The GOOD Party is calling out the City of Cape Town for abandoning its ShotSpotter Initiative, a project that cost ratepayers R32-million.

ShotSpotter is a US-created gunshot detection system that can help identify suspects. Its technology can detect gunshots for consistent, rapid, precise police response, and detect the highest crime risk areas for directed patrols to maximum crime deterrence.

It was introduced by the City in 2016 as a commitment to eliminate gangsterism and was focused on areas like Manenberg and Hanover Park. Bredell says it detected 6688 incidents of gunfire, and together with CCTV resulted in the “successful arrest of a number of perpetrators”, the recovery of 60 firearms, 1010 rounds of ammunition and eight imitation firearms between 2016 and 2019.

In response to a recent written provincial parliament question from GOOD party general secretary Brett Heron on what technology is currently being used to monitor and reduce violence in the Cape Flats, Minister of Local Government, Environmental Affairs and Development Planning Anton Bredell explained that there is currently no gunfire detection system being used by the City.

Herron is now criticising the City for “quietly abandoning” the project that cost ratepayers a lot of money.
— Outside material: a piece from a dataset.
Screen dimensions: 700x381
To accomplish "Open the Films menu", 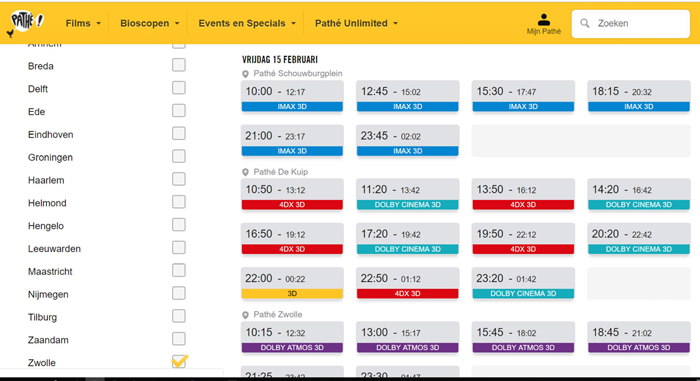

According to Herron, Bredell offered no reasons for its abandonment when the city’s contract with the US owners of the technology expired in 2019.
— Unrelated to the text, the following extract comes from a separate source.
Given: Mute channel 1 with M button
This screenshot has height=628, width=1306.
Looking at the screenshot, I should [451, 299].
In a statement, Herron said that the City’s 2020/2021 Annual Police Plan identifies the issue of illegal firearms as a grave concern, and lists ShotSpotter as part of its “Innovative Policing to enhance methodology”, despite the project ending in 2019.

Herron says the GOOD Party plans to alert the Provincial Commissioner of Police that the Annual Police Plan she certified is “phoney”.

“The Annual Police Plan misleads, while families on the Cape Flats continue living under siege,” said Herron. “The Mayor and his councillors must stop bamboozling ratepayers with hyperbole and fake news. In particular, the City must stop paying lip service to people for whom navigating an environment of criminality and gangsterism is not a game of cowboys and crooks but part of their daily lived reality.”